Turbulent magneto-convection is one of the fundamental processes in stellar interiors being it at the core of energy and mass transport, dynamo action, and mixing of elements.
We conduct a proof-of-concept for the realization of numerical simulations of compressible, stellar magneto-convection on a three-dimensional Cartesian grid with the code RAMSES.
We adapted the code to deal with highly subsonic turbulence, typical of stellar convective flows, by implementing a well-balanced scheme in the numerical solver.
As a result, we are able to simulate stellar convection zones while preserving the equilibrium profiles of the stellar interior.
We test our implementation by performing a resolution study on a portion of convection zone of a low-mass AGB star undergoing a He-shell flash thermal pulse.

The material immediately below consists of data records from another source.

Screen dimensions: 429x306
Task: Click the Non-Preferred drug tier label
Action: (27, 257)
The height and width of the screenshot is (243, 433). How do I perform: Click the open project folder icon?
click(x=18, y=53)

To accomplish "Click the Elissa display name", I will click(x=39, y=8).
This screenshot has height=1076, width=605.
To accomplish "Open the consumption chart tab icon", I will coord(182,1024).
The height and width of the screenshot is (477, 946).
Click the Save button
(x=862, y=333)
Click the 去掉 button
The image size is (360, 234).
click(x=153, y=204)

For each resolution we run a hydrodynamical (HD) and a magneto-hydrodynamical (MHD) simulation and obtain, from small perturbations around the equilibrium profiles, a fully developed convection zone within 1'000 s.
For the MHD runs, a turbulent small-scale dynamo generates magnetic fields with strength around 18% - 37% of the equipartition value.
We present the properties of the convective flows and magnetic fields, as well as a preliminary study on the generation and propagation of waves above the convective shell.
We conclude by discussing future developments related to this project.